### YOUR INSTRUCTIONS
The expected answer is the set of lines in the data below between the line holding "Given: Click the headset" and the line holding "Click the Rail Sport red.zprj window title", inclusive, written out exactly.

Records from a collection
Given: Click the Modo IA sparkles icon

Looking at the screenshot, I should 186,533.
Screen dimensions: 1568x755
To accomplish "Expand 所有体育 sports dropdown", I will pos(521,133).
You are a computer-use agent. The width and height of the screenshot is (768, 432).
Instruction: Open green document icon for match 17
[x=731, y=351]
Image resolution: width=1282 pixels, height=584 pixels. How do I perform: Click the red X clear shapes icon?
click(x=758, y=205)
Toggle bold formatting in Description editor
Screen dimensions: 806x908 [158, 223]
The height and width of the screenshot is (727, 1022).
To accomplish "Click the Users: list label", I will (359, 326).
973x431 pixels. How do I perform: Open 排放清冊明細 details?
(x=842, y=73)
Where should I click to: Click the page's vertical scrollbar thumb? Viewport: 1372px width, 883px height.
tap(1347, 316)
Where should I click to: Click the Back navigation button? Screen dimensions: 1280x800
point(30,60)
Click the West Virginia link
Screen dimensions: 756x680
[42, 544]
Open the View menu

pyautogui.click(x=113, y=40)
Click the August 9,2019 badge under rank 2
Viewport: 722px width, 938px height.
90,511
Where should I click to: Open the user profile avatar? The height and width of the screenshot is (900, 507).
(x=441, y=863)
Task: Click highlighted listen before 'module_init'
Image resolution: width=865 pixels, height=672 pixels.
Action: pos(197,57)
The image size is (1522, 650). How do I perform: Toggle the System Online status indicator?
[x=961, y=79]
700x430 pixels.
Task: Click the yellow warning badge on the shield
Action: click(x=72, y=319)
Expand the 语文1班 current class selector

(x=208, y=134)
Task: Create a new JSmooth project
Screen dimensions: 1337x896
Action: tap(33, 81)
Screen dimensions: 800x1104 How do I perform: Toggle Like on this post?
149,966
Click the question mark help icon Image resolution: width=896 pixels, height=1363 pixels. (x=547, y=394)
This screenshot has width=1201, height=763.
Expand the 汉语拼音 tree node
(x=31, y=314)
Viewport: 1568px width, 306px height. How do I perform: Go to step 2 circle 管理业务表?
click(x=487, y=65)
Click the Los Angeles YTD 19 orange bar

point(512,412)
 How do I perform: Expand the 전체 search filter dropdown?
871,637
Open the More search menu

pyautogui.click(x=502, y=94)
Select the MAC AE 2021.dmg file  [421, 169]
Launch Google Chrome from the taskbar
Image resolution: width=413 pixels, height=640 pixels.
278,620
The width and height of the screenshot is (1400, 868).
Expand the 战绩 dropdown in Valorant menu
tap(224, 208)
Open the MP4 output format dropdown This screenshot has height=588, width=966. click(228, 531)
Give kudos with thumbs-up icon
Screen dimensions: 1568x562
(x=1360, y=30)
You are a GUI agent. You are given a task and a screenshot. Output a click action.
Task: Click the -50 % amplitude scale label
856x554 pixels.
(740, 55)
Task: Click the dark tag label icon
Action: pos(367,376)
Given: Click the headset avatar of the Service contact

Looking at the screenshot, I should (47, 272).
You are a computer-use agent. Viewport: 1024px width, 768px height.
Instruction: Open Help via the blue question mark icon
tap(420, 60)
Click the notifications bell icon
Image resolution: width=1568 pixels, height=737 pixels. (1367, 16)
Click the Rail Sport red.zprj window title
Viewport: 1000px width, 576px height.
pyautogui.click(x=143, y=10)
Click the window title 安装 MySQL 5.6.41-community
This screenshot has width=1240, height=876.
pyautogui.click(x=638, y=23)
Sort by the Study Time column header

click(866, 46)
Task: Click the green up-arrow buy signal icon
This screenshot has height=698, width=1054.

### SOLUTION BELOW
Given: Click the headset avatar of the Service contact

Looking at the screenshot, I should (47, 272).
You are a computer-use agent. Viewport: 1024px width, 768px height.
Instruction: Open Help via the blue question mark icon
tap(420, 60)
Click the notifications bell icon
Image resolution: width=1568 pixels, height=737 pixels. (1367, 16)
Click the Rail Sport red.zprj window title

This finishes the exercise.